CDTK.Interfaces.GamessUSInterface module

class CDTK.Interfaces.GamessUSInterface.gamess(**opts)

Bases: object

dt_efield(t=0.0, Dt=0.1)

Return array with x,y,z components of dE/dt (field time derivative) obtained from a finite difference calculation.

Input: t — current time in au. Dt — step length for finite differences in au.

Output: dEdt — 3 vector of the current value of the derivative of the electric field in au.

efield(t=0.0)

Return array with x,y,z components of the electric fields.

Input: t — current time in au.

Output: E — 3 vector of the current value of the electric field in au.

energy_CIS(X, **opts)

Calculate energy of excited states at the configuration interaction singles (CIS) level of theory (zero-th order accuracy)

X - nuclear coordinates (AU)

energy_HF(X, Time=0.0, **opts)

Hartree-Fock energy calculation. Optionally with electric fields.

Input: X – 3N array of atomic positions, in Bohr (au). Time – current time in au.

Output: e – energy obtained from Gamess (in Hartree).

energy_HF_HOMO(X, Time=0.0, **opts)

Hartree-Fock energy calculation. Returns the HF energy and the energy of the HOMO. Optionally with electric fields. TODO not working correctly as orbitals are not correctly printed - needs to be fixed

X – 3N array of atomic positions, in Bohr (au)

energy_HF_KOOPMANS(X, Time=0.0, **opts)

Hartree-Fock energy calculation. Returns the HF energy plus energy of the excited states by Koopmans’ theorem.

E(1) = -E_HOMO E(2) = -E_HOMO-1 etc.

X – 3N array of atomic positions, in Bohr (au)

energy_gradient_HF(X, Time=0.0, **opts)

Hartree-Fock energy and gradient calculation. Optionally with electric fields.

This function is useful for ground state dynamics in the presence of electric fields of (in principle) arbitrary strength that are non-ressonant with electronic transitions but which affect nuclear motion. The electronic structure is solved with explicit inclusion of the electric field (if present) by gamess-us.

Input: X – 3N array of atomic positions, in Bohr (au). Time – current time in au.

Output: e – energy obtained from Gamess (in Hartree). g – 3N array of gradient obtained from Gamess (in Hartree / Bohr).

hessian(X, **opts)

Calculation of the Hessian matrix

Input: X - 3N array of atomic positions [a.u.]

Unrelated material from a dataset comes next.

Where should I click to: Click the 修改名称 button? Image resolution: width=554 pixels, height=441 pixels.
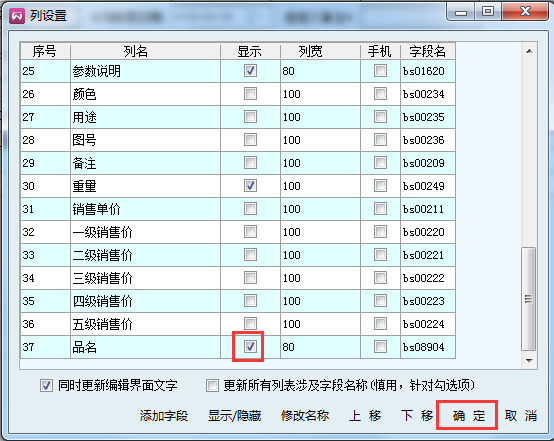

Output: H - 3Nx3N array of Hessian in a.u.

init_input_options(iopts)

This functions sets input options.

Input: iopts — Input options as a dictonary, where the key defines the variable and the value is a list with the value of the variable as first entry.

mcqdpt(X, Time=0.0, **opts)

mcscf(X, Time=0.0, **opts)

MCSCF field calculation

It provides the energy and gradient of the ground or an excited state at the mcscf level of theory TODO OV: parsing of the energy does not work properly if only one state (the GS) is calculated. This should be eventually corrected.

Input: X – 3N array of atomic positions, in Bohr (au). Time – current time in au.

Output: e – array of M energies obtained from Gamess (in Hartree). g – Array of M 3N arrays of gradient obtained from Gamess (in Hartree / Bohr).

nacme(X, Time=0.0, **opts)

MCSCF field calculation followed by a calculation of the NAC vector

It provides the energy, gradient on each state, nacme vector between states and dipola matrix elements.

Input: X – 3N array of atomic positions, in Bohr (au). Time – current time in au.

Output: e – array of M energies obtained from Gamess (in Hartree). g – Array of M 3N arrays of gradient obtained from Gamess (in Hartree / Bohr). d – Array of MxM 3N arrays of non-adiabatic couplings in au. m – Array of MxMx3 transition dipole matrix elements in Debye.

optimize(X, **opts)

Returns the optimized geometry [XYZ, Angstrom]

Input: X - 3N array of initial atomic positions [a.u.]

Output: X0 - 3N array of optimized atomic positions [a.u.]

read_input_template(fname)

This function reads in a template for setting up a Gamess calculation.

Input: fname — Name of the file (including path) that contains the template.

run(X, **opts)

Run a Gamess-US calculation

gamess.itemplate must be assigned

CDTK.Interfaces.GamessUSInterface.parse_hessian(fdatname)

Function to parse a hessian from a dat file. The block containing the Hessian data starts with a line containing one whitespace and $HES. Then an irrelevant line follows, then the Hessian data (TODO describe format) and the block ends with a line containing one whitespace and $END.

Input: fdatname — Filename (including path) of the dat file to parse.

Output: H — 3Nx3N array containing the Hessian in au.